6-6:30: Tendangan Flutter
Berbaringlah di atas matras atau handuk. Angkat kaki sekitar 6-8 inci dari lantai, kaki tertekuk, satu kaki lebih tinggi dari yang lain, dan mulailah berkibar, bergantian setiap kaki ke atas dan ke bawah selama 30 detik.
6:30-7:30: Jongkok dengan Pengangkatan Depan
7:30-8: Tendangan Flutter
8-9: Jongkok dengan Pengangkatan Depan
9-10: Papan Lengan Bawah
Berbaring tengkurap, lengan bawah dan tangan di tanah, siku di bawah bahu. Tekan dari tanah menggunakan lengan bawah dan bola kaki. Jaga punggung tetap lurus, tahan posisi selama 1 menit. Pastikan untuk bernapas!
Ronde 2
Menit 10-15: Interval Kemiringan Treadmill
10-11: Lari – tanjakan 2 persen
11-12: Lari – tanjakan 6 persen
12-13: Lari – tanjakan 4 persen
13-14: Lari – tanjakan 8 persen
14-15: Lari – 10 persen tanjakan
Menit 15-20: Latihan Kekuatan
15-16: Lunge Kanan dengan Naikkan
Berdiri dengan kaki selebar bahu, tangan di samping, masing-masing memegang beban tangan, telapak tangan saling berhadapan. Melangkah ke depan dengan kaki kanan, dada keluar, bahu ke belakang. Sambil menerjang ke depan, angkat kedua lengan menjauh dari tubuh, tarik inti, selesaikan dengan kaki di depan, lutut di belakang jari kaki, dan lengan direntangkan setinggi mata. Ulangi selama 1 menit.
16-16:30: Batu Berongga
Berbaring telentang, kaki diluruskan dan diangkat sekitar 10 inci dari lantai, lengan di belakang kepala, bisep menempel di telinga. Pertahankan posisi ini dan goyang ke depan dan ke belakang pada punggung bawah selama 30 detik.

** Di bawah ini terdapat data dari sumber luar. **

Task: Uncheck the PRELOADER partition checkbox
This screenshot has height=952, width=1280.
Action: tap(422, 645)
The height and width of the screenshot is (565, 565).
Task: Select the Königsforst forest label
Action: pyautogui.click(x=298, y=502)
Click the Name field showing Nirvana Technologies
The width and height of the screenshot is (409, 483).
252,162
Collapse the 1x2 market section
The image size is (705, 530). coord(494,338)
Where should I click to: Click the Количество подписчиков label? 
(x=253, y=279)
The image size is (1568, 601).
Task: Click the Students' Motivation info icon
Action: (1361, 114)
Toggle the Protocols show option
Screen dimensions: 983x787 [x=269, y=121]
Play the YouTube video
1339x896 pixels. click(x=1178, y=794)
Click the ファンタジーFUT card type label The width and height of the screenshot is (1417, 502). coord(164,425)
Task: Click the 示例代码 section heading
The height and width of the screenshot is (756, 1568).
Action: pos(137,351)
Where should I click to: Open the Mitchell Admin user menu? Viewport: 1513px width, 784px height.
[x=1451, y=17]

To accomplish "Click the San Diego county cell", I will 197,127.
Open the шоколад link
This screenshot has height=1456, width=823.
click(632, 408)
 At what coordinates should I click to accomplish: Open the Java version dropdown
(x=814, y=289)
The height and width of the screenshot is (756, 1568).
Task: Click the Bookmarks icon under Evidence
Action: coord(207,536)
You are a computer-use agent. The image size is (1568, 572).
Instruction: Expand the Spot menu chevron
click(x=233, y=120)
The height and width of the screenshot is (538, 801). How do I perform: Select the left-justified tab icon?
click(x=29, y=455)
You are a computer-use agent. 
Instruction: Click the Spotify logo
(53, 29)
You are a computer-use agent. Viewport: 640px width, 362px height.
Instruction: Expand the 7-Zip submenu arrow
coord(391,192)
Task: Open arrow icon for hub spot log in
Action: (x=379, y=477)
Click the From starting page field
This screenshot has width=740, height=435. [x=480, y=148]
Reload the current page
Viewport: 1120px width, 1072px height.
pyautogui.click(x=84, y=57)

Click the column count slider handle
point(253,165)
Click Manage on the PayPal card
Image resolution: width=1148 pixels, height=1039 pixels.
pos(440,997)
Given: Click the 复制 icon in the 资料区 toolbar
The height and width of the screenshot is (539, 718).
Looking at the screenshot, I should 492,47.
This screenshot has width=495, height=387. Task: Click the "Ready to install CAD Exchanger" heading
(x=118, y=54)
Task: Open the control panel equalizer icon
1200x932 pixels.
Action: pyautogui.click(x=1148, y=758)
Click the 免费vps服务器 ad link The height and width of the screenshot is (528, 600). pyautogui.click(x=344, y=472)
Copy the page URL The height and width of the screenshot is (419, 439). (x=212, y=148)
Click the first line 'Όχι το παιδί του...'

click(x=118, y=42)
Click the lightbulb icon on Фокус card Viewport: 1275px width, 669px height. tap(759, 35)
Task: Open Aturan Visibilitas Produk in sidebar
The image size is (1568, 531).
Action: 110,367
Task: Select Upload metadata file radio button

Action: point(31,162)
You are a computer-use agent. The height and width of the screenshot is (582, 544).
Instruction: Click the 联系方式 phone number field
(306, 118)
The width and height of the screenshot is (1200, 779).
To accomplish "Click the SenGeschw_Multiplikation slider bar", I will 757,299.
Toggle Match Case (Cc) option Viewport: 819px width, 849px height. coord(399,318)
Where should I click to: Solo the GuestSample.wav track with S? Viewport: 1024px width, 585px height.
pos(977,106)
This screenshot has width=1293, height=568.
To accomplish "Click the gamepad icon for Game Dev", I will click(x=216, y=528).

16:30-17:30: Lunge Kiri dengan Raise
17:30-18: Batu Berongga
18-19: Alternating Lunges dengan Raise
19-20: Papan dengan Putaran Pinggul
Pada posisi plank lengan bawah seperti yang telah dijelaskan sebelumnya, putar pinggul kanan hingga menyentuh lantai, jaga agar bahu tetap lurus, lalu beralih ke sisi kiri. Lanjutkan bergantian selama 30 detik.
Putaran 3
Menit 20-25: Interval Sprint Treadmill
20-21: Joging
21-22: SR
22-23: Lari Cepat
23-24: Lari
24-25: Lari Cepat
Menit 25-30: Latihan Kekuatan
25-26: Plié dengan Side Raise
Berdiri dengan kaki sedikit lebih lebar dari lebar pinggul, tumit menghadap ke dalam, jari kaki menghadap ke luar, tangan dengan beban di belakang pantat, telapak tangan menghadap pantat. Duduklah ke dalam plié, pantat mengarah ke belakang dan ke bawah, dada keluar. Sambil duduk kembali, angkat tangan ke setiap sisi, telapak tangan menghadap ke depan. Selesaikan dengan kaki sejajar dengan punggung kaki menghadap ke depan dan lengan direntangkan ke samping setinggi mata. Ulangi selama 1 menit.
26-26: 30: Tendangan Sepeda
Berbaring telentang, tangan digendong di belakang telinga, kaki diluruskan dan diangkat dari tanah beberapa inci. Putar siku kanan ke lutut kiri, rentangkan kaki kanan, lalu alihkan, siku kiri ke lutut kanan. Ulangi selama 30 detik.
26:30: 27:30: Plié dengan Side Raise
27:30: 28: Tendangan Sepeda
28-29: Plié dengan Side Raise
29-30: Papan Maju/Mundur Batu
Mulailah dengan posisi plank lengan bawah seperti yang telah dijelaskan sebelumnya. Batu tubuh ke depan, membawa bahu di atas tangan, membalik jari kaki sehingga tali sepatu di tanah. Kemudian goyang kembali ke papan. Ulangi selama 30 detik.